The libglew2.2 could have a different name, based on your OS (e.g., libglew2.2 is for Ubuntu 22.04.2 LTS).

It could be necessary to install also the PyOpenGL-accelerate package with the pip install PyOpenGL-accelerate command and the mesalib package with the conda install conda-forge::mesalib command.

For more information: https://github.com/deepmind/dm_control and https://mujoco.readthedocs.io/en/stable/programming/index.html#using-opengl.

MuJoCo Gymnasium

In order to train your agents on the MuJoCo environments provided by Gymnasium, it is sufficient to select the MuJoCo environment (env=mujoco) and set the env.id to the name of the environment you want to use.

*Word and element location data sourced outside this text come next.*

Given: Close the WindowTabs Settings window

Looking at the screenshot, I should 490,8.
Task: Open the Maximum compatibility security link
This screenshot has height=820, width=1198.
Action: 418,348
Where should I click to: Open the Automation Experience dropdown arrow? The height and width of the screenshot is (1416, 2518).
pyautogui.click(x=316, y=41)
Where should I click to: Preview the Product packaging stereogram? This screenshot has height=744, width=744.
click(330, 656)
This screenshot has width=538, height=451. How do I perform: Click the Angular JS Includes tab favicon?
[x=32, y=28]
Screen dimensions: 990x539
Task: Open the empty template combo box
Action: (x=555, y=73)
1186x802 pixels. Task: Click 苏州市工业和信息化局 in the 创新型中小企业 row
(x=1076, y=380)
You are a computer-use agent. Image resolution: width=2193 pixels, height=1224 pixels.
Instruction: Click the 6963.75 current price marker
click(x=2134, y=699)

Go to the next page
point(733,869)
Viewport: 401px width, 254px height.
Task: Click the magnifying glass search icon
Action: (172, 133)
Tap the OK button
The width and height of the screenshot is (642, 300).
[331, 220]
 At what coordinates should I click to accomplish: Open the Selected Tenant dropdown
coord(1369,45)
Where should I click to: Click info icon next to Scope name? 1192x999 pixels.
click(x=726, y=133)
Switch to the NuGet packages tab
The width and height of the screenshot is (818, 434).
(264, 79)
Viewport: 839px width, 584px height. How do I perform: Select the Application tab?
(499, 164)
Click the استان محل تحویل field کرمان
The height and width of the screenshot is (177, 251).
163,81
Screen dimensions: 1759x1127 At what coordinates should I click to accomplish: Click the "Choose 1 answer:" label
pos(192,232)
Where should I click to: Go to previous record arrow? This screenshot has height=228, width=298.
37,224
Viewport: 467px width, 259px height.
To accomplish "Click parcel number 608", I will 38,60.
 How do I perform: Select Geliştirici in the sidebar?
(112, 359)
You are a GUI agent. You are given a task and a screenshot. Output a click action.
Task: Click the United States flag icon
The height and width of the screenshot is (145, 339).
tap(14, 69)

For instance, "Walker2d-v4" if you want to train your agent in the walker walk environment.

python sheeprl.py exp=dreamer_v3 env=mujoco env.id=Walker2d-v4 algo.cnn_keys.encoder=[rgb]

DeepMind Control

In order to train your agents on the DeepMind control suite, you have to select the DMC environment (env=dmc) and set the domain and the task of the environment you want to use. A list of the available environments can be found here. For instance, if you want to train your agent on the walker walk environment, you need to set the env.wrapper.domain_name to "walker" and the env.wrapper.task_name to "walk".

python sheeprl.py exp=dreamer_v3 env=dmc env.wrapper.domain_name=walker env.wrapper.task_name=walk algo.cnn_keys.encoder=[rgb]

Note

By default the env.sync_env parameter is set to True. We recommend not changing this value for the MuJoCo environments to work properly.